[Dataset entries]
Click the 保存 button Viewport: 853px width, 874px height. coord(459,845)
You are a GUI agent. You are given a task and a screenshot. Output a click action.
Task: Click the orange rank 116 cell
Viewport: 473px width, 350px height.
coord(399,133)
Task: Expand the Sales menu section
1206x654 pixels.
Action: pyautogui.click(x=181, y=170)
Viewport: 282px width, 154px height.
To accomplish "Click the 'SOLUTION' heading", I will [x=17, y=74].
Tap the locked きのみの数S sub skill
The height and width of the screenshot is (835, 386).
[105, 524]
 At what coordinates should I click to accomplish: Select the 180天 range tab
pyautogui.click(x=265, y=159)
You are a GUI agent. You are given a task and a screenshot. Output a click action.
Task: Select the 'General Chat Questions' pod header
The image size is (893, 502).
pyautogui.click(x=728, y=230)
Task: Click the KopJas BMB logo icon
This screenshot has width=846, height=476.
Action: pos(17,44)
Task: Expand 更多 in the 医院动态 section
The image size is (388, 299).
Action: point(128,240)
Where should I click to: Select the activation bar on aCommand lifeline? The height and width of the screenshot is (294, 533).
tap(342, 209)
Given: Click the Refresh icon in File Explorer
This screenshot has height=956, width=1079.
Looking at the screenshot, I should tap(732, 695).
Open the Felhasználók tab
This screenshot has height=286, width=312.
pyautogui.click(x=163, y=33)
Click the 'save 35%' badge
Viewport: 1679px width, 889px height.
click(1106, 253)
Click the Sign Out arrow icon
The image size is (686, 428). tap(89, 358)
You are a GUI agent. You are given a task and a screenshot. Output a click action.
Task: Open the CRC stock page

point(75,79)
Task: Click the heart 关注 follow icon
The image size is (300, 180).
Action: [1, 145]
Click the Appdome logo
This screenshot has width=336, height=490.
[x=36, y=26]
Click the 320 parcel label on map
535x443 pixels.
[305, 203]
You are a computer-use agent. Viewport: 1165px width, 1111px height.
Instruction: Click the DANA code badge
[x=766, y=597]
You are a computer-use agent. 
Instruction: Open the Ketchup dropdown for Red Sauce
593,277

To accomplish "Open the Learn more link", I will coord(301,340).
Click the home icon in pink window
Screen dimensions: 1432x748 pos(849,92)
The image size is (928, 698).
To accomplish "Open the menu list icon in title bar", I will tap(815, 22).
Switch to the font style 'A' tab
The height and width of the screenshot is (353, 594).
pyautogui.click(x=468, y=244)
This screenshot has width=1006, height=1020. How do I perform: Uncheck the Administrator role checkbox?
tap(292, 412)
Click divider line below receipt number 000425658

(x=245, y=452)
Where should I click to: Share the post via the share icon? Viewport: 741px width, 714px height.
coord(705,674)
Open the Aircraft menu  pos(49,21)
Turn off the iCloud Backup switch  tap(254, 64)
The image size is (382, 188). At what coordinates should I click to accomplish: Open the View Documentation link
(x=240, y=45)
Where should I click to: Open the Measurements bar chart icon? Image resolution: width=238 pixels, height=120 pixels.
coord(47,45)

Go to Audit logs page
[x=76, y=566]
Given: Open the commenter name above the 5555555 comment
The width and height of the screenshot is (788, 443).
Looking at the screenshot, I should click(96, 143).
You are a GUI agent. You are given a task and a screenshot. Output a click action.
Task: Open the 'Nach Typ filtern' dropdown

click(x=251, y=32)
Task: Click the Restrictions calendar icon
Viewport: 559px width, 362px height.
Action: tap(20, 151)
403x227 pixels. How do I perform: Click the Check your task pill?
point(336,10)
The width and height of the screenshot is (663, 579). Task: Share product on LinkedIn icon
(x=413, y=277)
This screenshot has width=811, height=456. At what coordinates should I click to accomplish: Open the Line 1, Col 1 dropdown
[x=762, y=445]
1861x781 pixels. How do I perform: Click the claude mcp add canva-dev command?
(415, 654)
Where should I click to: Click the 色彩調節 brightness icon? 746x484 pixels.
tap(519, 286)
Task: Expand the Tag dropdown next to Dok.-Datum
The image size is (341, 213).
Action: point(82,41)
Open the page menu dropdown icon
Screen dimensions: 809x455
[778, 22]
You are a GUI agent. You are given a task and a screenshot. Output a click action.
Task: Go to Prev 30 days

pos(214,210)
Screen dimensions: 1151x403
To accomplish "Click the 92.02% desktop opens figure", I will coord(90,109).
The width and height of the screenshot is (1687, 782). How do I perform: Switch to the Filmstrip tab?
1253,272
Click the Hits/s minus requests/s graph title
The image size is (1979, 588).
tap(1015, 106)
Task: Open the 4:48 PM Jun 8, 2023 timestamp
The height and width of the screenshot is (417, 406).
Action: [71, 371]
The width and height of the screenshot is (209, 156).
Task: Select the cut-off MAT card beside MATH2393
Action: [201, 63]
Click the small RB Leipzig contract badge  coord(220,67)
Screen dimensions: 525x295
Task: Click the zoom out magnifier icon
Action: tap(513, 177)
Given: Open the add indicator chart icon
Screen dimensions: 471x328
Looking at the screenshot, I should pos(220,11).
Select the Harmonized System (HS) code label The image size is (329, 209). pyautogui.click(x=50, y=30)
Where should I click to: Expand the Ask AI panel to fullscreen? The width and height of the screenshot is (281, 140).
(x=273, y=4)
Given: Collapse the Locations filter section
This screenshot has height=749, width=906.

_What you should do_: Please output the records shown above, with every character intact.

_Answer space_:
Click the 保存 button Viewport: 853px width, 874px height. coord(459,845)
You are a GUI agent. You are given a task and a screenshot. Output a click action.
Task: Click the orange rank 116 cell
Viewport: 473px width, 350px height.
coord(399,133)
Task: Expand the Sales menu section
1206x654 pixels.
Action: pyautogui.click(x=181, y=170)
Viewport: 282px width, 154px height.
To accomplish "Click the 'SOLUTION' heading", I will [x=17, y=74].
Tap the locked きのみの数S sub skill
The height and width of the screenshot is (835, 386).
[105, 524]
 At what coordinates should I click to accomplish: Select the 180天 range tab
pyautogui.click(x=265, y=159)
You are a GUI agent. You are given a task and a screenshot. Output a click action.
Task: Select the 'General Chat Questions' pod header
The image size is (893, 502).
pyautogui.click(x=728, y=230)
Task: Click the KopJas BMB logo icon
This screenshot has width=846, height=476.
Action: pos(17,44)
Task: Expand 更多 in the 医院动态 section
The image size is (388, 299).
Action: point(128,240)
Where should I click to: Select the activation bar on aCommand lifeline? The height and width of the screenshot is (294, 533).
tap(342, 209)
Given: Click the Refresh icon in File Explorer
This screenshot has height=956, width=1079.
Looking at the screenshot, I should tap(732, 695).
Open the Felhasználók tab
This screenshot has height=286, width=312.
pyautogui.click(x=163, y=33)
Click the 'save 35%' badge
Viewport: 1679px width, 889px height.
click(1106, 253)
Click the Sign Out arrow icon
The image size is (686, 428). tap(89, 358)
You are a GUI agent. You are given a task and a screenshot. Output a click action.
Task: Open the CRC stock page

point(75,79)
Task: Click the heart 关注 follow icon
The image size is (300, 180).
Action: [1, 145]
Click the Appdome logo
This screenshot has width=336, height=490.
[x=36, y=26]
Click the 320 parcel label on map
535x443 pixels.
[305, 203]
You are a computer-use agent. Viewport: 1165px width, 1111px height.
Instruction: Click the DANA code badge
[x=766, y=597]
You are a computer-use agent. 
Instruction: Open the Ketchup dropdown for Red Sauce
593,277

To accomplish "Open the Learn more link", I will coord(301,340).
Click the home icon in pink window
Screen dimensions: 1432x748 pos(849,92)
The image size is (928, 698).
To accomplish "Open the menu list icon in title bar", I will tap(815, 22).
Switch to the font style 'A' tab
The height and width of the screenshot is (353, 594).
pyautogui.click(x=468, y=244)
This screenshot has width=1006, height=1020. How do I perform: Uncheck the Administrator role checkbox?
tap(292, 412)
Click divider line below receipt number 000425658

(x=245, y=452)
Where should I click to: Share the post via the share icon? Viewport: 741px width, 714px height.
coord(705,674)
Open the Aircraft menu  pos(49,21)
Turn off the iCloud Backup switch  tap(254, 64)
The image size is (382, 188). At what coordinates should I click to accomplish: Open the View Documentation link
(x=240, y=45)
Where should I click to: Open the Measurements bar chart icon? Image resolution: width=238 pixels, height=120 pixels.
coord(47,45)

Go to Audit logs page
[x=76, y=566]
Given: Open the commenter name above the 5555555 comment
The width and height of the screenshot is (788, 443).
Looking at the screenshot, I should click(96, 143).
You are a GUI agent. You are given a task and a screenshot. Output a click action.
Task: Open the 'Nach Typ filtern' dropdown

click(x=251, y=32)
Task: Click the Restrictions calendar icon
Viewport: 559px width, 362px height.
Action: tap(20, 151)
403x227 pixels. How do I perform: Click the Check your task pill?
point(336,10)
The width and height of the screenshot is (663, 579). Task: Share product on LinkedIn icon
(x=413, y=277)
This screenshot has width=811, height=456. At what coordinates should I click to accomplish: Open the Line 1, Col 1 dropdown
[x=762, y=445]
1861x781 pixels. How do I perform: Click the claude mcp add canva-dev command?
(415, 654)
Where should I click to: Click the 色彩調節 brightness icon? 746x484 pixels.
tap(519, 286)
Task: Expand the Tag dropdown next to Dok.-Datum
The image size is (341, 213).
Action: point(82,41)
Open the page menu dropdown icon
Screen dimensions: 809x455
[778, 22]
You are a GUI agent. You are given a task and a screenshot. Output a click action.
Task: Go to Prev 30 days

pos(214,210)
Screen dimensions: 1151x403
To accomplish "Click the 92.02% desktop opens figure", I will coord(90,109).
The width and height of the screenshot is (1687, 782). How do I perform: Switch to the Filmstrip tab?
1253,272
Click the Hits/s minus requests/s graph title
The image size is (1979, 588).
tap(1015, 106)
Task: Open the 4:48 PM Jun 8, 2023 timestamp
The height and width of the screenshot is (417, 406).
Action: [71, 371]
The width and height of the screenshot is (209, 156).
Task: Select the cut-off MAT card beside MATH2393
Action: [201, 63]
Click the small RB Leipzig contract badge  coord(220,67)
Screen dimensions: 525x295
Task: Click the zoom out magnifier icon
Action: tap(513, 177)
Given: Open the add indicator chart icon
Screen dimensions: 471x328
Looking at the screenshot, I should pos(220,11).
Select the Harmonized System (HS) code label The image size is (329, 209). pyautogui.click(x=50, y=30)
Where should I click to: Expand the Ask AI panel to fullscreen? The width and height of the screenshot is (281, 140).
(x=273, y=4)
Given: Collapse the Locations filter section
This screenshot has height=749, width=906.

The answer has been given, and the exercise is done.